(Data excerpts)
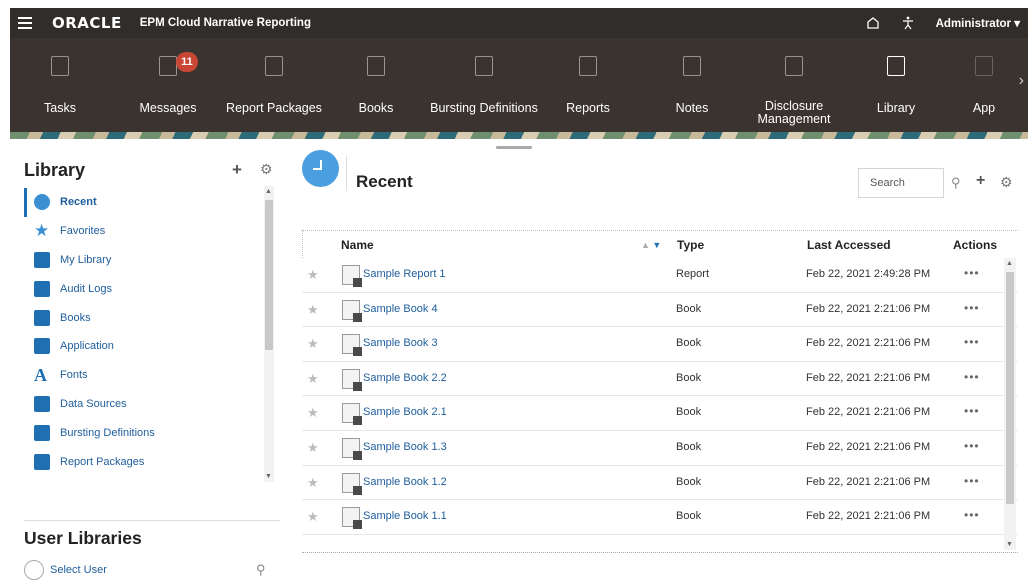 This screenshot has height=586, width=1028. I want to click on library-item-application: Application, so click(144, 346).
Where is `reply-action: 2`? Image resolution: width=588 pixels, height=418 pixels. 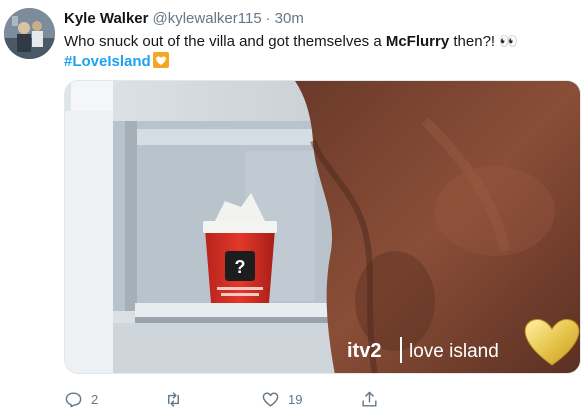 reply-action: 2 is located at coordinates (81, 399).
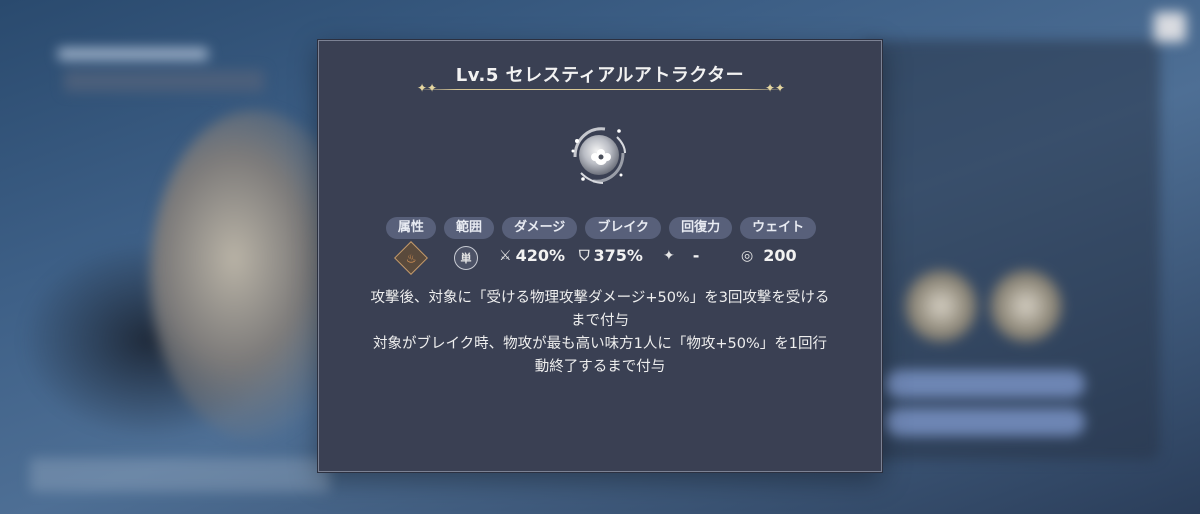  I want to click on single-target-icon: 単, so click(466, 258).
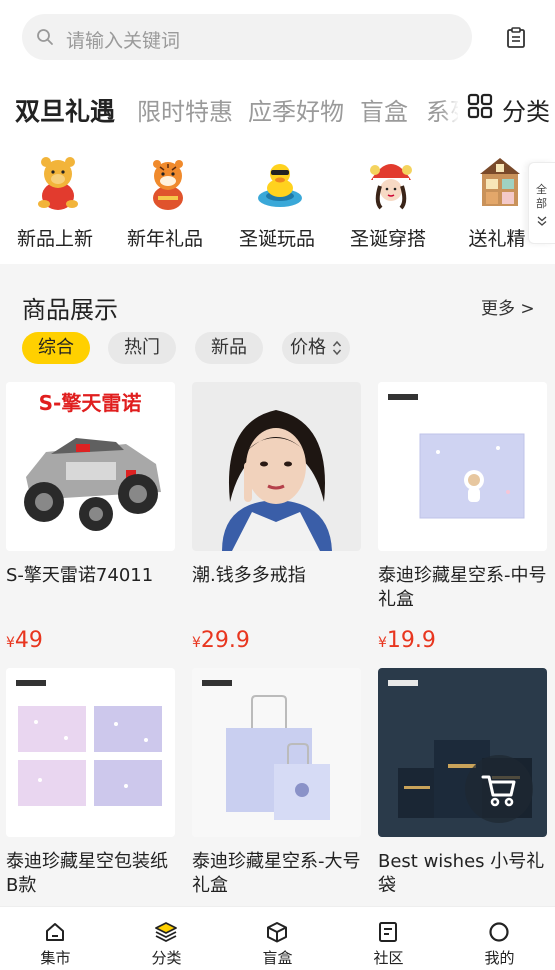 The width and height of the screenshot is (555, 970). I want to click on product-card: 泰迪珍藏星空包装纸B款, so click(90, 787).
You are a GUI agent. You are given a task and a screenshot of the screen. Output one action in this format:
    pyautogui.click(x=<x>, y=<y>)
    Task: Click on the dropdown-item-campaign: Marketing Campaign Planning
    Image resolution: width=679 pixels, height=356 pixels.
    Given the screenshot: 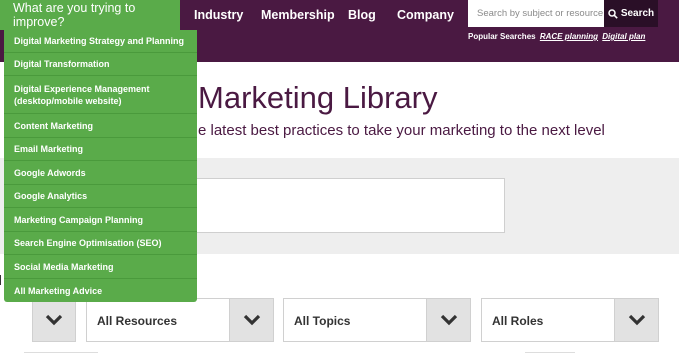 What is the action you would take?
    pyautogui.click(x=100, y=220)
    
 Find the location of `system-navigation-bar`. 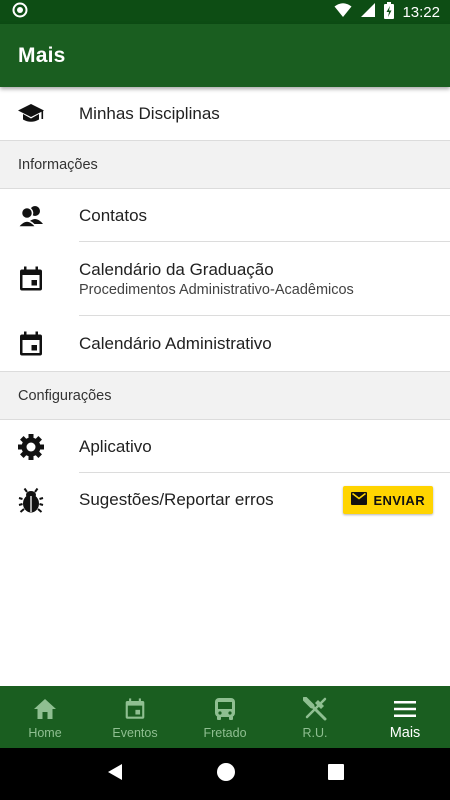

system-navigation-bar is located at coordinates (225, 774).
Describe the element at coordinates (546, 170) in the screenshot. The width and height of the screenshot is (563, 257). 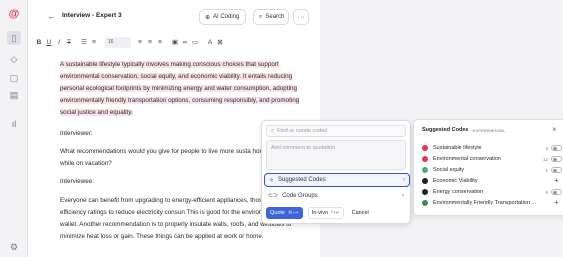
I see `code-count: 1` at that location.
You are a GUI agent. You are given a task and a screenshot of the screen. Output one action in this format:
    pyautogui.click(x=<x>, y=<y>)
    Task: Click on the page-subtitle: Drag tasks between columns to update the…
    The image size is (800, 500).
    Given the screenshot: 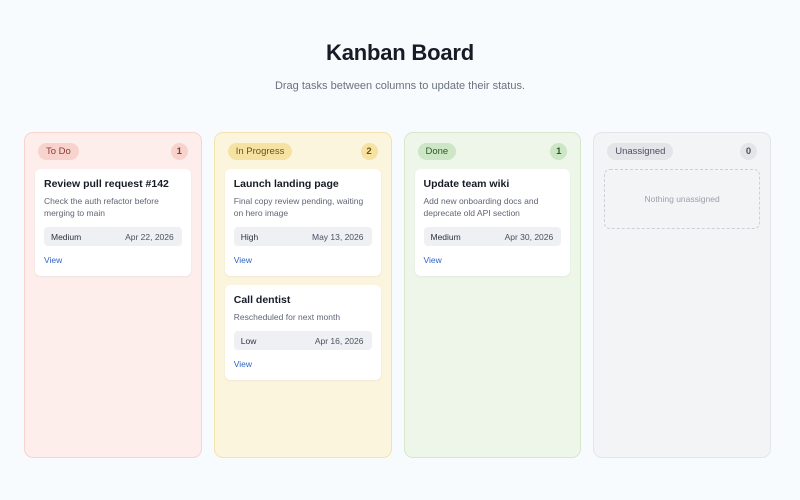 What is the action you would take?
    pyautogui.click(x=400, y=86)
    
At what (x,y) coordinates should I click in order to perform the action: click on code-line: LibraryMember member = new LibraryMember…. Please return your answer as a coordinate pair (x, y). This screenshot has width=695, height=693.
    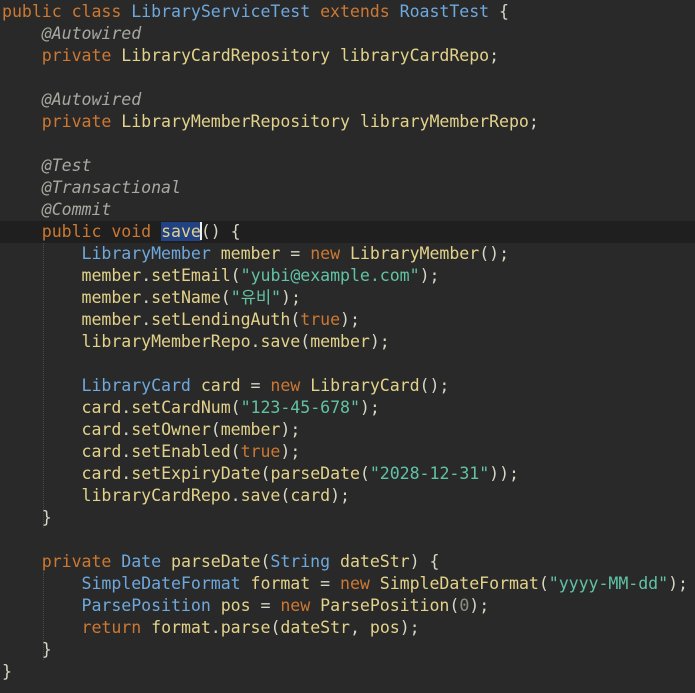
    Looking at the image, I should click on (256, 254).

AIM OF THE TASK: Starting at the line that contains "At what (x,y)" and running through the end of the entries, change "coordinate pair" to "pair of numbers" and leave everything else unchanged. Leave the pictures out of your answer.

ANSWER BELOW:
At what (x,y) coordinates should I click in order to perform the action: click on code-line: LibraryMember member = new LibraryMember…. Please return your answer as a pair of numbers (x, y). This screenshot has width=695, height=693.
    Looking at the image, I should click on (256, 254).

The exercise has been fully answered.